Please tell me where I am wrong:

Consider this graph $G$:

Show that this graph is not planar.

My answer:

Let us consider the vertices $\{0,1,2,3,4\}$. Then the sub-graph induced by these vertices is a complete graph on $5$ vertices and hence is isomorphic to $K_5$.

We know that by Kuratowski's Theorem ,

A graph $G$ is planar if and only $G$ contains no subgraph homeomorphic to $K_5$ or $K_{3,3}$.

Since $G$ contains $K_5$ as a sub-graph , so by Kuratowski's Theorem $G$ is not planar.

NOTE:I wrote this answer in my exam and got $0$.

My professor wrote in comments "Kuratowski Theorem not applied properly , no use of homeomorphic property"

Can someone kindly say where did I go wrong in my answer? I cant figure out it myself.

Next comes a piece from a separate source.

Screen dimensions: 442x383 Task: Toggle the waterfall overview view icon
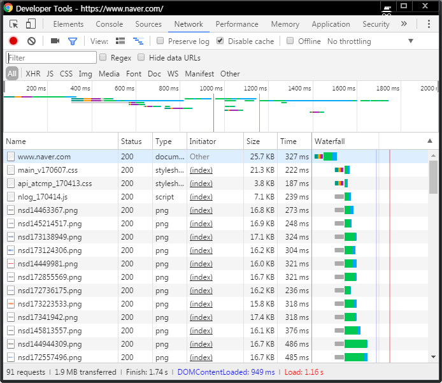point(138,41)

If someone could kindly explain what I did wrong in my problem in the exam, I will be extremely grateful to him/her

Answer 1

Perhaps the professor wanted you to explicitly show an isomorphism between $K_5$ and the induced subgraph you picked out in $K_6$?

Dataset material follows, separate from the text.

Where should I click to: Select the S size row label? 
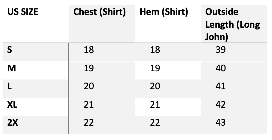pos(10,50)
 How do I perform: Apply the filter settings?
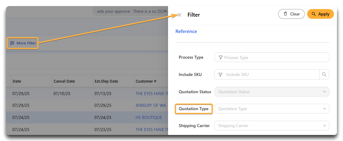320,14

Here's a way to prove it without using the theorem.

A planar graph with $n$ vertices can have at most $3n - 6$ edges. Since $K_6$ has 6 vertices it would have at most 12 edges if it were planar. However, $K_6$ has 15 edges so it cannot be planar.

Answer 2

Your professors comment seems to imply that using Kuratowski's theorem is valid. You wrote that $G$ contains a subgraph that is isomorphic to $K_5$. Kuratowski's theorem says homeomorphic. Now if two graphs are isomorphic they are automatically homeomorphic. I would have given you full credit for your solution but maybe your professor wanted you to explicitly write down the last sentence showing that you knew the meaning of the different concepts.